En su Carta Abierta 16, el grupo de intelectuales que se nuclea en Carta Abierta dice: “Los episodios de linchamiento que tanto impactaron a una sociedad no habituada a estas respuestas no son ajenos a este clima artificialmente creado por quienes medran con el discurso del miedo para desvirtuar cualquier sentido de ciudadanía y de solidaridad”. Ocurre que la llegada de un Rudy Giuliani siempre está alimentada por la erosión de esos dos conceptos: ciudadanía y solidaridad. Por otra parte, la idea de la solidaridad no es parte del credo capitalista que opta por la del egoísmo o la codicia (ver Adam Smith o Gordon Gekko en Wall Street, el film de Stone). Más adelante, el texto de Carta Abierta expresa: “La presentación de la represión al delito como una guerra podría considerarse como un mero ejercicio retórico si no fuera que ese discurso propicia hoy en el mundo la reinstalación de los principios intervencionistas de la Doctrina de la Seguridad Nacional”. Esta doctrina es la que practica (sin proclamarla) Giuliani: la policía debe intervenir y limpiar la ciudad –ante todo– de mendigos, limpiavidrios, prostitutas, borrachos.

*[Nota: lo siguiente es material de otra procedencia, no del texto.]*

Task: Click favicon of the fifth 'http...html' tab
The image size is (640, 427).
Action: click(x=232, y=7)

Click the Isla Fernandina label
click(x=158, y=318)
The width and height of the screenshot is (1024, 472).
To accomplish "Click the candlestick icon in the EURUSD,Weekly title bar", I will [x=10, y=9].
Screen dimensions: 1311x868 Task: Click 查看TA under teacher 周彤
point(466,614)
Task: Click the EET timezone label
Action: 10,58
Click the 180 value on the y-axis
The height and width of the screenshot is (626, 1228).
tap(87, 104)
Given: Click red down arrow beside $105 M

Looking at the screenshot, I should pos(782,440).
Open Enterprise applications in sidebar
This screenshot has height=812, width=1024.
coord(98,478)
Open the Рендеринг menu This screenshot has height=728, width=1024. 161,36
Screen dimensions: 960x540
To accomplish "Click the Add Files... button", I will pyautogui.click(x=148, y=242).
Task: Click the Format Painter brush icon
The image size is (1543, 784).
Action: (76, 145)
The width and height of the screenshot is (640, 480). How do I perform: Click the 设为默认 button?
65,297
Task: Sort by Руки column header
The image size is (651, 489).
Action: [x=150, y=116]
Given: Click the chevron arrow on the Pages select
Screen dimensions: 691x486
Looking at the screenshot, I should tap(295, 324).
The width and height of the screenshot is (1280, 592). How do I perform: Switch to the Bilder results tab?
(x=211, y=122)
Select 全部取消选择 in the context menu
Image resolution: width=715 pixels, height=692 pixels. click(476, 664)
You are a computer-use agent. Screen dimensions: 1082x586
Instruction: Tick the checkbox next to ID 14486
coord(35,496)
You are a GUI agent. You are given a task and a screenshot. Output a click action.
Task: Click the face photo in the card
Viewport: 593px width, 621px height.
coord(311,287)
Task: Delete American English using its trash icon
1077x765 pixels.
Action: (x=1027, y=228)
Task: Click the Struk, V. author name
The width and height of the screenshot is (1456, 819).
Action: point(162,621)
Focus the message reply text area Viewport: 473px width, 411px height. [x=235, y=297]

Luego tiene que continuar con unidades que castiguen a los que violan las señales de tránsito, a los niños que hacen prácticas de malabarismo ante los automóviles, los que venden droga en las escuelas, continuando –siempre por medio de la creación de unidades de represión– con los que alteran la paz sonora, los ruidosos, y los que ensucian la ciudad con sus graffitis. (Giuliani nunca se enteró ni se enterará de la teoría del street art.) El fundamento siempre es el de la ventana rota: hay que acabar primero con los pequeños delitos para luego terminar con los grandes. Así, Giuliani se ha convertido en el símbolo de la lucha contra el delito. No es casual que lo contraten de otros países. Es un asesor de lujo y, por consiguiente, un asesor carísimo. Cobra entre cien mil y cuatro millones de dólares por sus consejos. Ignoramos cuánto le pagó el ex intendente de Tigre.